Source text >>
Creating a pandas DataFrame with counts of categorical data - python

I have a bunch of survey data broken down by number of responses for each choice for each question (multiple-choice questions). I have one of these summaries for each of several different courses, semesters, sections, etc. Unfortunately, all of my data was given to me in PDF printouts and I cannot get the digital data. On the bright side, that means I have free reign to format my data file however I need to so that I can import it into Pandas.
How do I import my data into Pandas, preferably without needing to reproduce it line-by-line (one line for each entry represented by my summary).
The data
My survey comprises several multiple-choice questions. I have the number of respondents who chose each option for each question. Something like:
Course Number: 100
Semester: Spring
Section: 01
Question 1
----------
Option A: 27
Option B: 30
Option C: 0
Option D: 2
Question 2
----------
Option X: 20
Option Y: 10
So essentially I have the .value_counts() results if my data was already in Pandas. Note that the questions do not always have the same number of options (categories), and they do not always have the same number of respondents. I will have similar results for multiple course numbers, semesters, and sections.
The categories A, B, C, etc. are just placeholders here to represent the labels for each response category in my actual data.
Also, I have to manually input all of this into something, so I am not worried about reading the specific file format above, it just represents what I have on the actual printouts in front of me.

Written exercise >> Write out the post between "Also, I have" and "front of me.", inclusive, changing "printouts" to "paper copies". You won't need the data for anything here.

Records
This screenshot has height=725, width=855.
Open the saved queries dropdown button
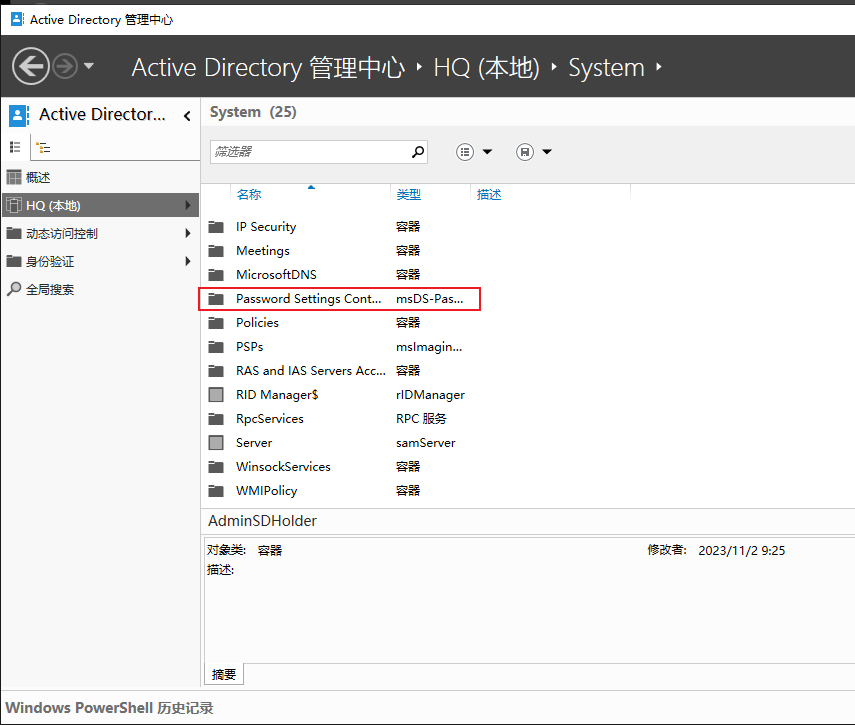[x=534, y=152]
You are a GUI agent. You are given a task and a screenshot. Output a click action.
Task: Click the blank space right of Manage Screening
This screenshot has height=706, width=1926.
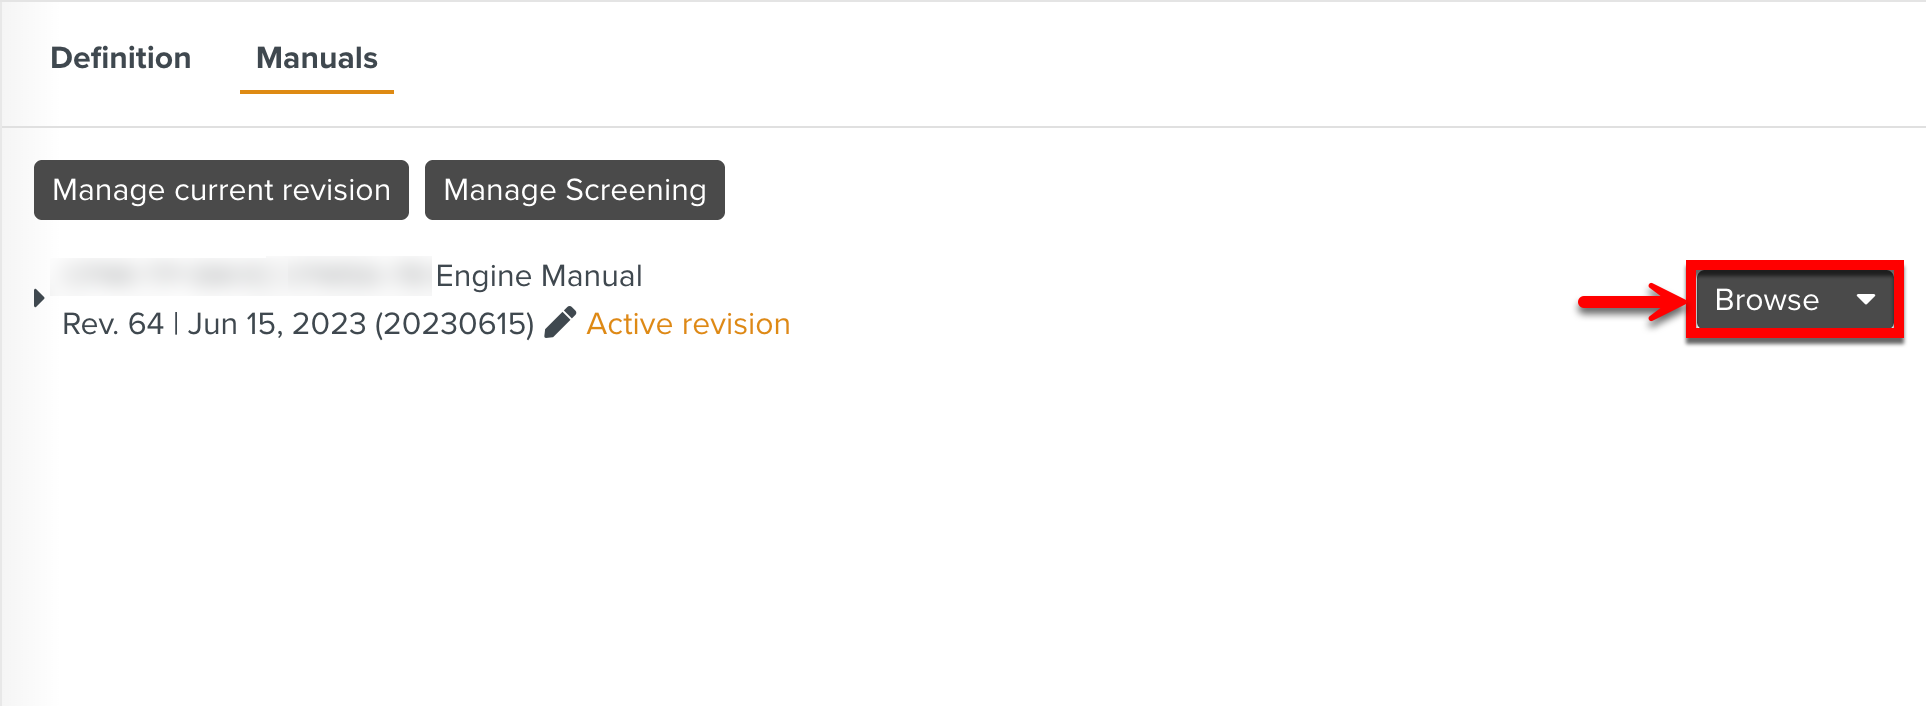[1200, 190]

Response to this exercise >>
Also, I have to manually input all of this into something, so I am not worried about reading the specific file format above, it just represents what I have on the actual paper copies in front of me.